─── EXCERPTED DATA ───
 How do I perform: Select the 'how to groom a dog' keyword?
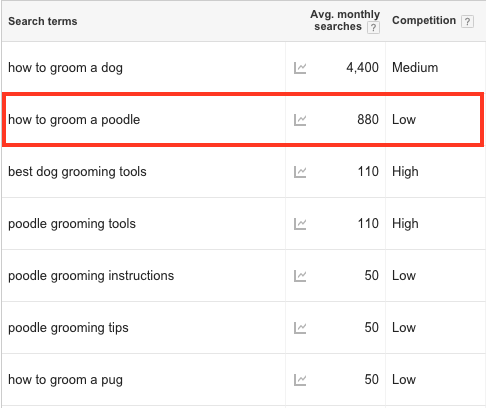point(65,68)
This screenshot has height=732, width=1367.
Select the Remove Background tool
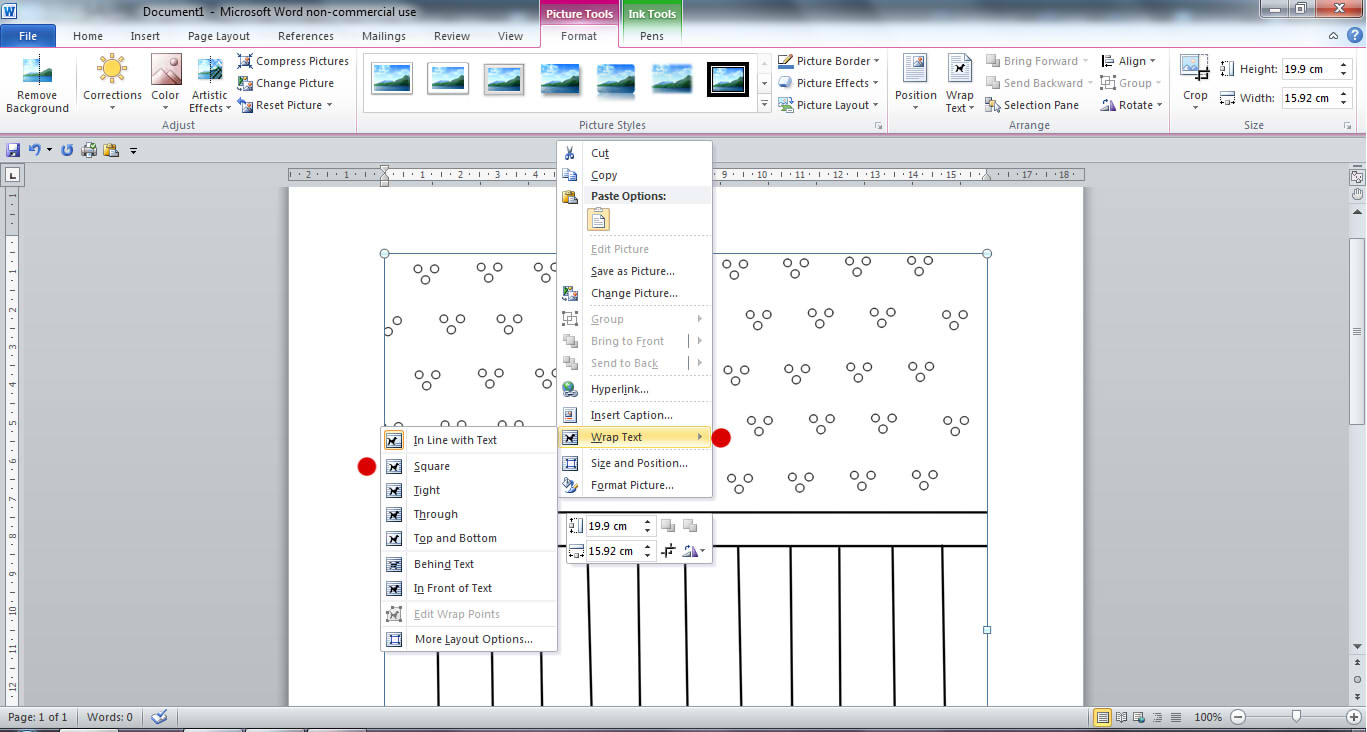[37, 83]
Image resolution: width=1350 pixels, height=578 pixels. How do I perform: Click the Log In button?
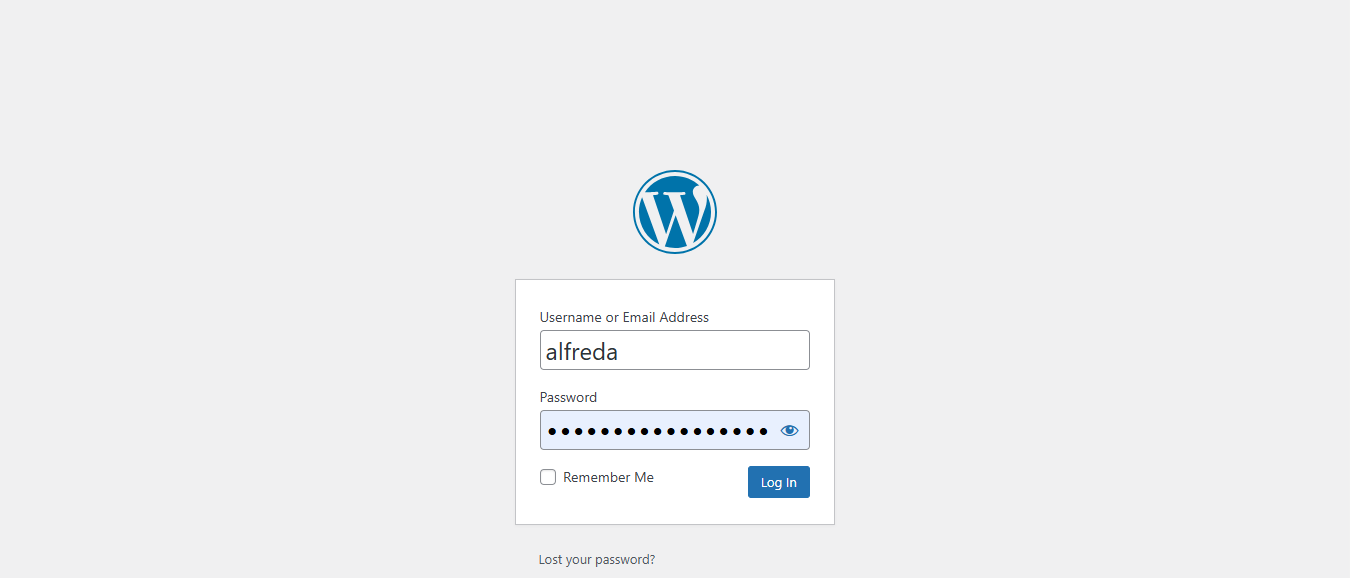(x=779, y=482)
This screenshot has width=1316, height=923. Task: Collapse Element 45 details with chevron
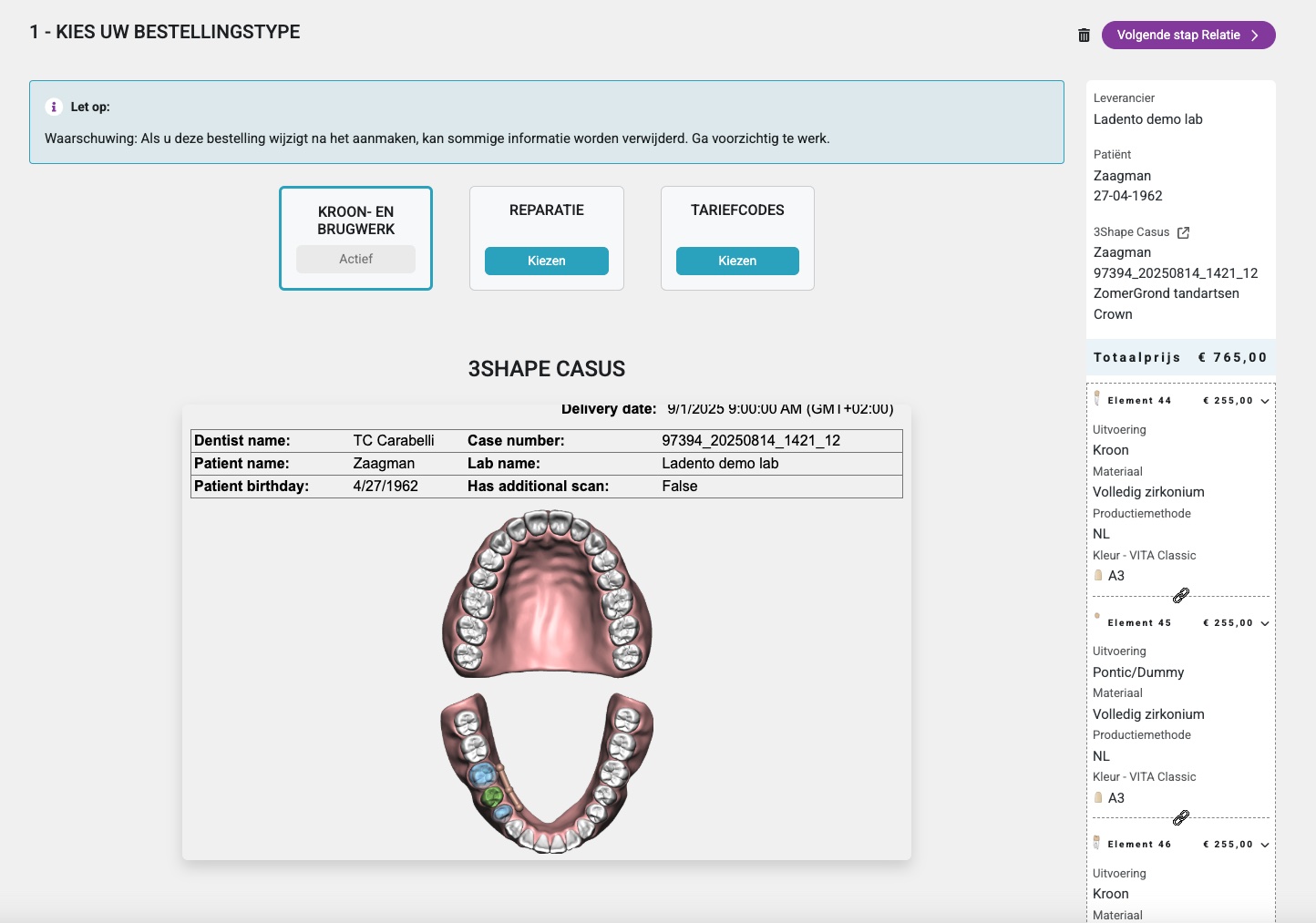coord(1264,623)
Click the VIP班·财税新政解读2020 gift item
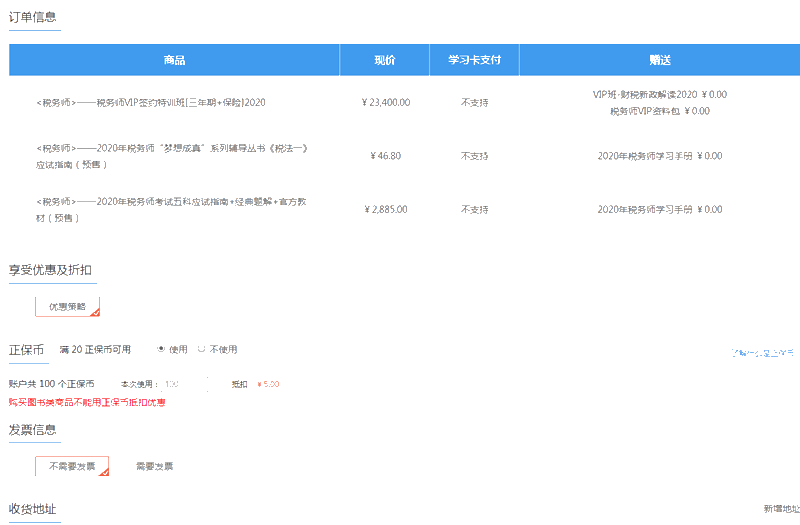Viewport: 800px width, 525px height. (659, 94)
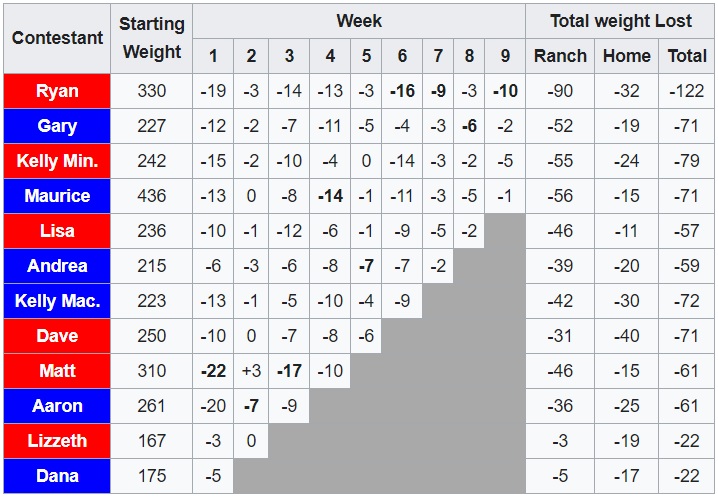The height and width of the screenshot is (498, 718).
Task: Select the Kelly Mac. contestant cell
Action: pos(57,301)
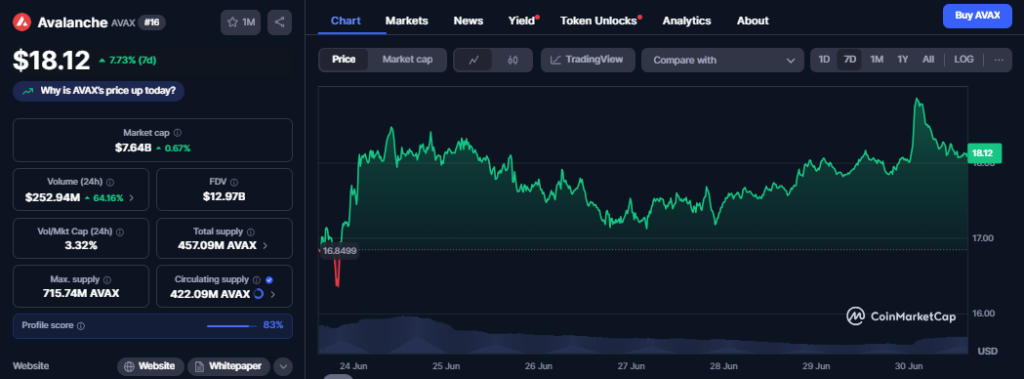The image size is (1024, 379).
Task: Go to the Markets tab
Action: [x=406, y=21]
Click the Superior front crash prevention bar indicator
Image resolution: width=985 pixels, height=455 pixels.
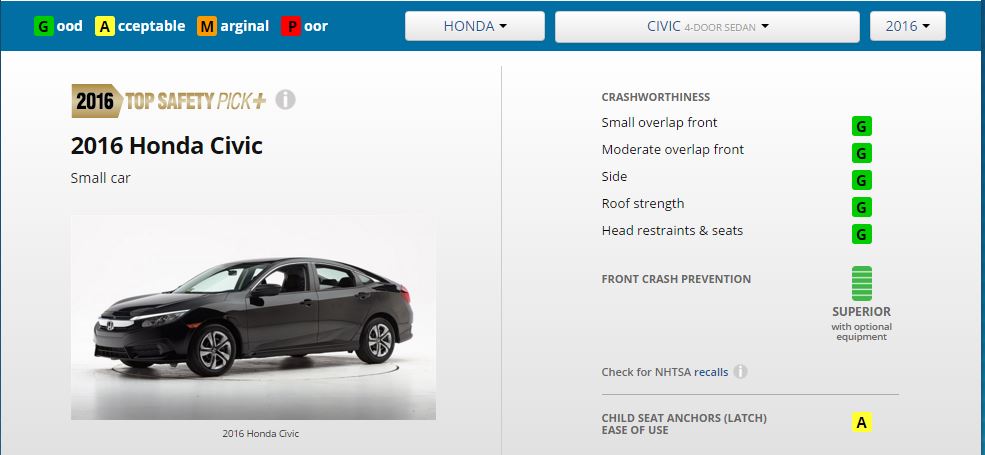pos(861,283)

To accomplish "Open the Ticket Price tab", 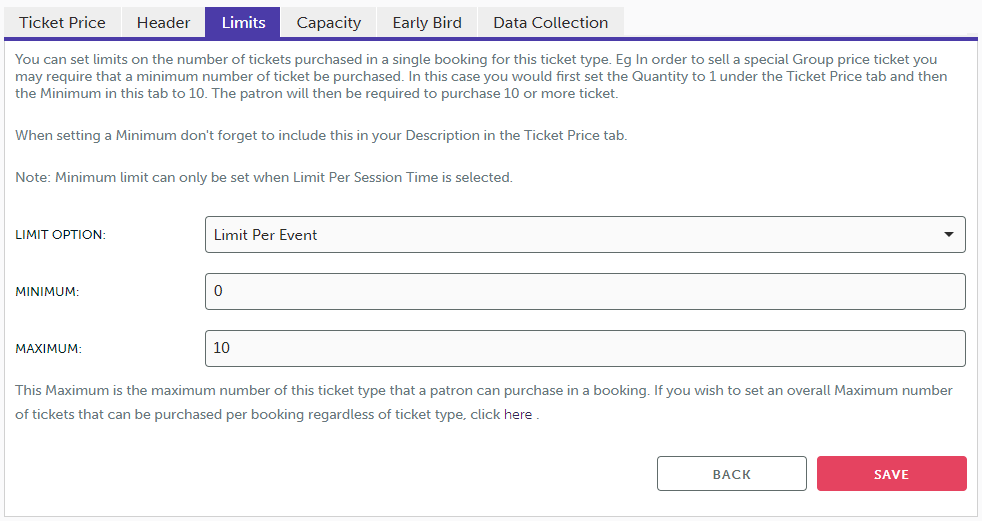I will coord(62,22).
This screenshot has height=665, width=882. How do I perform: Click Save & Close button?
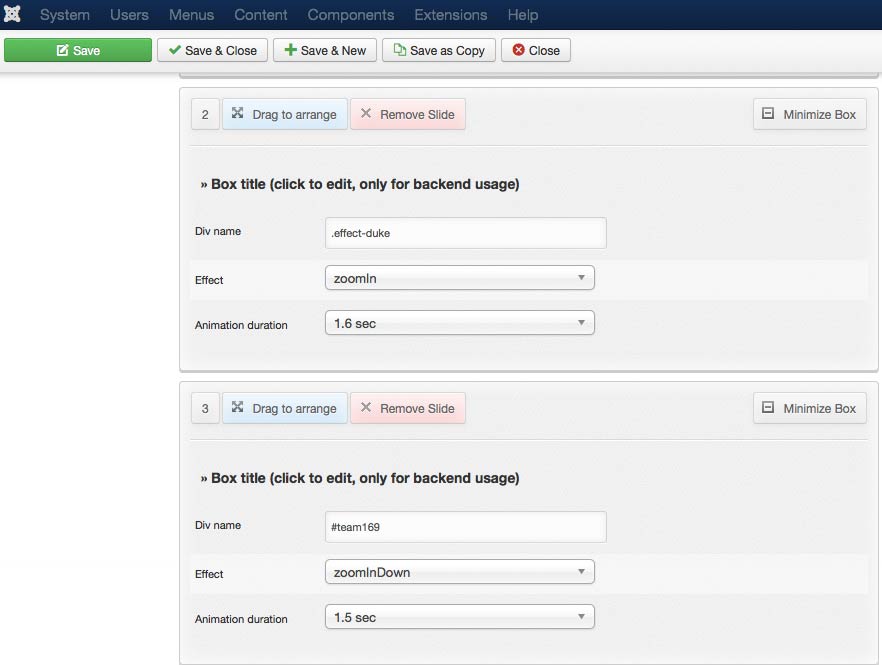212,50
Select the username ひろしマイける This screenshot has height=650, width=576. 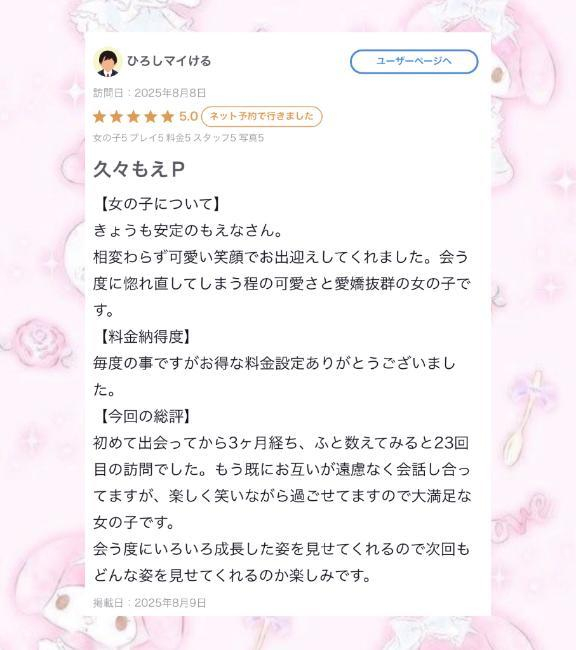pos(169,61)
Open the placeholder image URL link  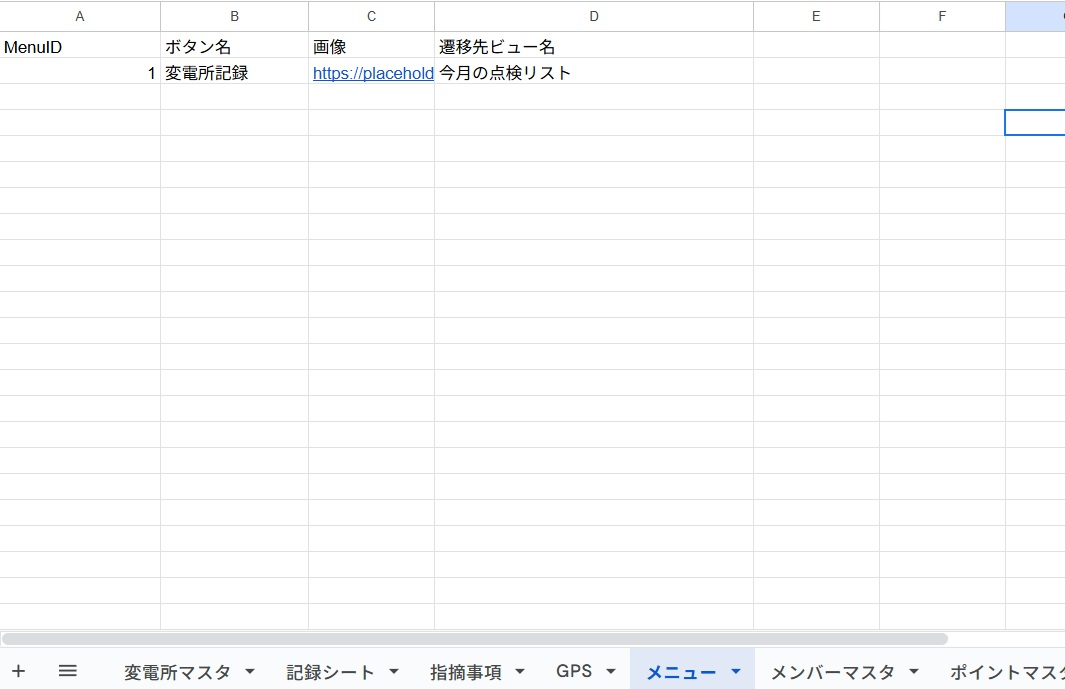[x=372, y=73]
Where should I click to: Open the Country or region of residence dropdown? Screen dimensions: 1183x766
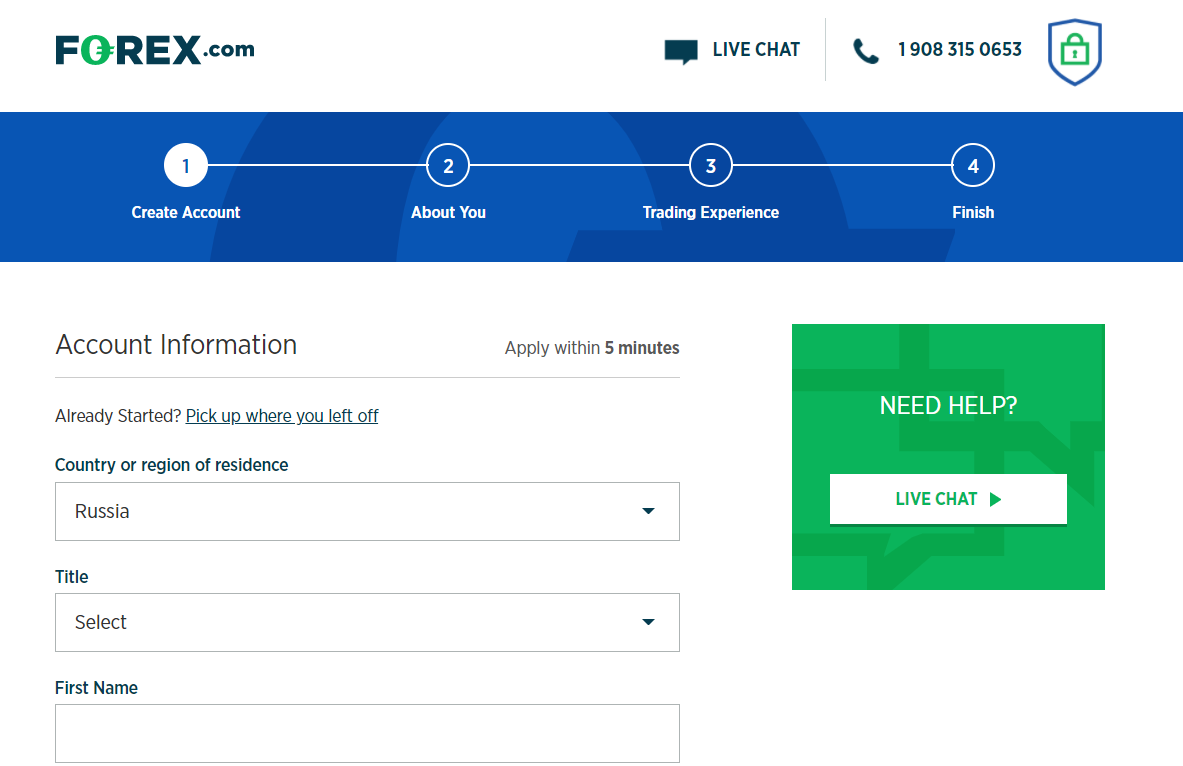(367, 512)
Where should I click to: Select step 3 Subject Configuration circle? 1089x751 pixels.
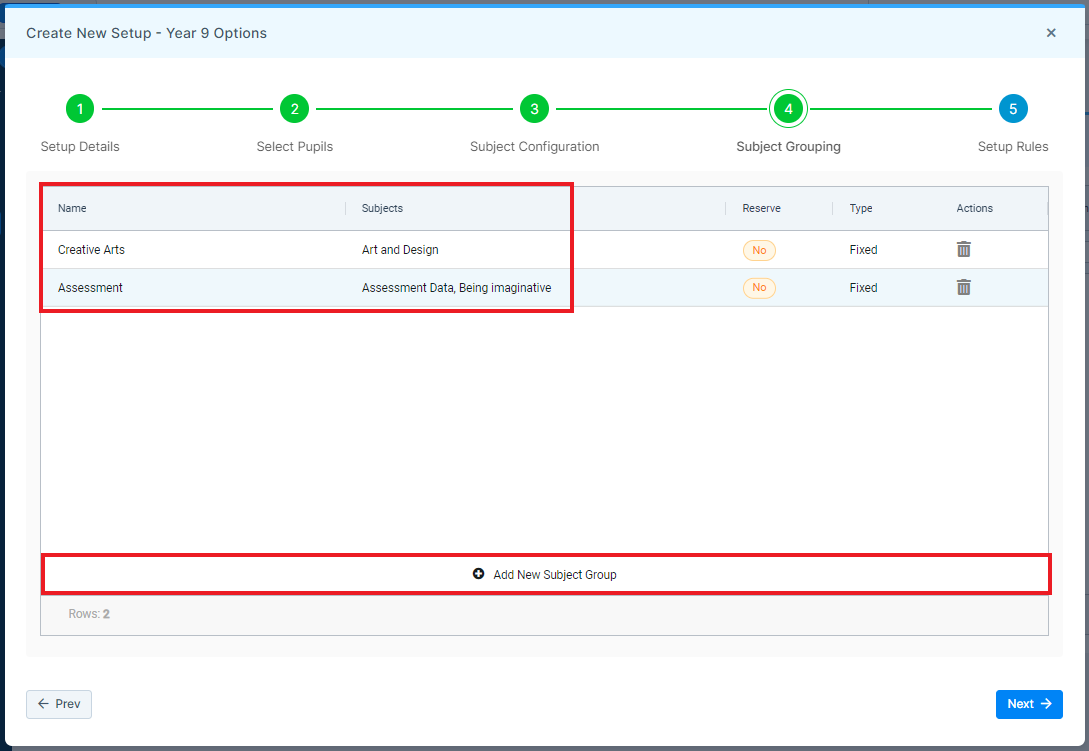tap(534, 108)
───
Return exactly the line containing "Where should I click to: Select" and every line after it, up to and including the final line of the entries above. Pictures stay out.

FINAL ANSWER —
Where should I click to: Select step 3 Subject Configuration circle? 1089x751 pixels.
tap(534, 108)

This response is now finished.